Mortgage Tips

The credit crisis has had two main effects on the mortgage market – Tremendously reduced the quantity of money being lent, and Forced customers to put up ever bigger deposits, most banks will require at least ten percent even 30 percent to get the finest mortgage deals. This is the key problem for 1st time customers but is hasn’t always been like this. Before property started falling in worth in around 2007 many banks were only too pleased to grant a hundred percent mortgages ( one hundred percent of the price of the property is borrowed ) and some went as high as lending 125%.

But from 2007 onwards most banks desire at least a ten percent deposit otherwise qualifying for a mortgage will be hard. But if you do not have ten percent yourself then these are some other systems to consider.

Borrow money without delay from your folks not necessarily possible naturally but family members can often help pay for some or the majority of a deposit.
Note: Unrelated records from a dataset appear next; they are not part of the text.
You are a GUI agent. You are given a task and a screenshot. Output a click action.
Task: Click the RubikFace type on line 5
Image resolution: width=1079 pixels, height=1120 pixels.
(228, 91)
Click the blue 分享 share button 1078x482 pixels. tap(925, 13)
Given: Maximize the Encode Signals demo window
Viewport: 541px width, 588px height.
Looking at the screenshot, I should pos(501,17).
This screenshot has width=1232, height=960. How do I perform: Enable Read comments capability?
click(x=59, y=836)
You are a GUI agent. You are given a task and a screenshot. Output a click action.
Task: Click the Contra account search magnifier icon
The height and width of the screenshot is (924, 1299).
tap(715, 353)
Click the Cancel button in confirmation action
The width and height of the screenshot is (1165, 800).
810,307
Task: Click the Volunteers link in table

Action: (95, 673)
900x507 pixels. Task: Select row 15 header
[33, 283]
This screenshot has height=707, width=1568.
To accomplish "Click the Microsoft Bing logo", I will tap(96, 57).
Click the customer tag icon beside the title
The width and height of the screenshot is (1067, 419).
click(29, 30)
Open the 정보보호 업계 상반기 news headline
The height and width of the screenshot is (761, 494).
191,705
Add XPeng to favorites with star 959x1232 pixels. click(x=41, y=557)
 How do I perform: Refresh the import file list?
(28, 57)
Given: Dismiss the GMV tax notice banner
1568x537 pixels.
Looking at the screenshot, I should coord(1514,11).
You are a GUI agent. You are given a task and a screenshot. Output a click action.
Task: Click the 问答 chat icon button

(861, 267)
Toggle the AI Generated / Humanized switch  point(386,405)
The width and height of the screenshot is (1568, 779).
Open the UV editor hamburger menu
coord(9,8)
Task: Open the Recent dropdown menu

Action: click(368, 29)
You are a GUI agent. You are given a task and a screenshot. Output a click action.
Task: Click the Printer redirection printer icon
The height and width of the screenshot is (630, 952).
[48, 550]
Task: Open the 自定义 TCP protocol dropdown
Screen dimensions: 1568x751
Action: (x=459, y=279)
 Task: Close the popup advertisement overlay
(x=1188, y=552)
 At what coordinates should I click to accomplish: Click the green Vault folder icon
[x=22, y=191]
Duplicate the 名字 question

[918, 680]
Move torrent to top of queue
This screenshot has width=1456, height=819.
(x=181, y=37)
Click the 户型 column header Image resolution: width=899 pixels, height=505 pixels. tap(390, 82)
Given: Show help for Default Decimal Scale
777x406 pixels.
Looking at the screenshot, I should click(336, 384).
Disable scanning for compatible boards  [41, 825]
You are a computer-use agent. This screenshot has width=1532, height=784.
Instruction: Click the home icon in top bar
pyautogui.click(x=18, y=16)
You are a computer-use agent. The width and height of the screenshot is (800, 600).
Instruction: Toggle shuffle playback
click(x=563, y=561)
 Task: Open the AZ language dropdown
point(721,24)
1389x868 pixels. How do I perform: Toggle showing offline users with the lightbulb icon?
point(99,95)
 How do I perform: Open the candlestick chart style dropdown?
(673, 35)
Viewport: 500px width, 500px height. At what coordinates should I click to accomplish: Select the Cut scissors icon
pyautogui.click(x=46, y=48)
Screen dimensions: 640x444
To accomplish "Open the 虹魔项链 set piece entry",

This may be done a few alternative ways – A present, though there could be tax implications as the taxman does not like people giving enormous quantities of money away without getting his take A soft loan where the rate is either really low or nil. As an example, a £20k loan over 10 years with the IR set at the present rate of inflation ( averages around two percent but can spike a great deal higher ) The relation ( s ) takes a position in the property, as an example if it is worth £100k and they lend £10k, ten percent of the property is theirs Innovative mortgages offered by the Building Societies For some reason the Building Societies are frequently more creative in planning different mortgages than the banks. For example the following 2 deals, which likely may not still be offered. If they are not now available then I’d expect other banks ( again, likely the Building Societies ) to supply similar deals, so check around.